You're welcome, love. That's true. My husband does our laundry, among others.

I'm glad you finally found the time tom write and you feel welcome. This is what World Pulse is about, dear. It's our safe space and we keep love authentic and true here.

You're welcome! Please.keep writing! I know you have so much to share. :)

aarya
Jul 11
Jul 11

I hope in more families every member gets engaged in housework like yours! I will keep writing and raising my voice in solidarity. Thank you all for this space!

Jill Langhus
Jul 03
Jul 03

Hello Aarya,

Welcome to World Pulse! My what a wonderfully written first post! I'm very impressed by what you've written, from a technical standpoint, but also from a feminist standpoint... well done! Your mom, and dad, must be very proud of you!

XX

aarya
Jul 03
Jul 03

Thank you, Jill. That's such a kind thing say!

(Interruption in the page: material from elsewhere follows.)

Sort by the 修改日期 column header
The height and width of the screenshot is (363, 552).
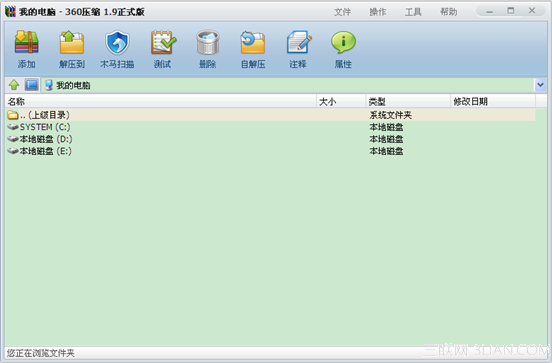(x=493, y=102)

It's exhausting how so many people berate feminists when we share our personal experience of oppression. I'm tired of condescending arguments like "you're just being over-dramatic", or "life is hard for all of us, yet men don't complain" so I always try to back my points with facts and logic. I'm very glad you liked it :)

Jill Langhus
Jul 04
Jul 04

You're welcome, dear:-) I meant it!

I agree. Hmmm. Well, hang in there, dear. Stay strong, and outspoken. You're probably in for a ride. I'm behind you every step of the way, as is your mom:-)

aarya
Jul 11
Jul 11

We are all in this together, indeed for a long haul! Thank you for love and support, Jill :)

Jill Langhus
Jul 13
Jul 13

Yes!! You're very welcome, dear.

XX

Isata Kabia
Jul 10
Jul 10

I love the personal angle on the issue of unpaid work. Indeed it’s toll on women and children it’s more than financial, and the ripple effect on communities should make it all our wish to make the change. Beautifully written too, Aarya

aarya
Jul 11
Jul 11

Dear Isata,
Thank you! I really wanted to show how personal is awfully political. I'm glad you recognized it!
Love,
Aarya

Busayo Obisakin
Jul 10
Jul 10

Dear Aarya,
WAO! That is a wonderful mother for you. Kudos to her! Hummm! The ills of patriarchy in our society and it still running so deep. Like in my country when the men will be telling the mothers to train their children to be wife materials and the meaning of that is to prepare her to work like a slave in her husband's home. As if a girl does not have any other thing to do in life than to be a wife. We will continue to raise our voices till women have their right place side by side with the men. Thank you for sharing this personal story with us
Love
Busayo

aarya
Jul 11
Jul 11

Dear Busayo,
Yes the ills of patriarchy is ubiquitously deep-rooted but I believe, as we continue to raise our voices logically, we can uproot it, maybe even in our lifetime. With the changes in government policies, we will change the attitude and belief of what we value in gender!
Thank you for reading :)
Love
Aarya

MUVUNYI FABIENNE
Jul 20
Jul 20

Dear AARYA,
I do agree with you. Men much like women, should care for his family and share the housework.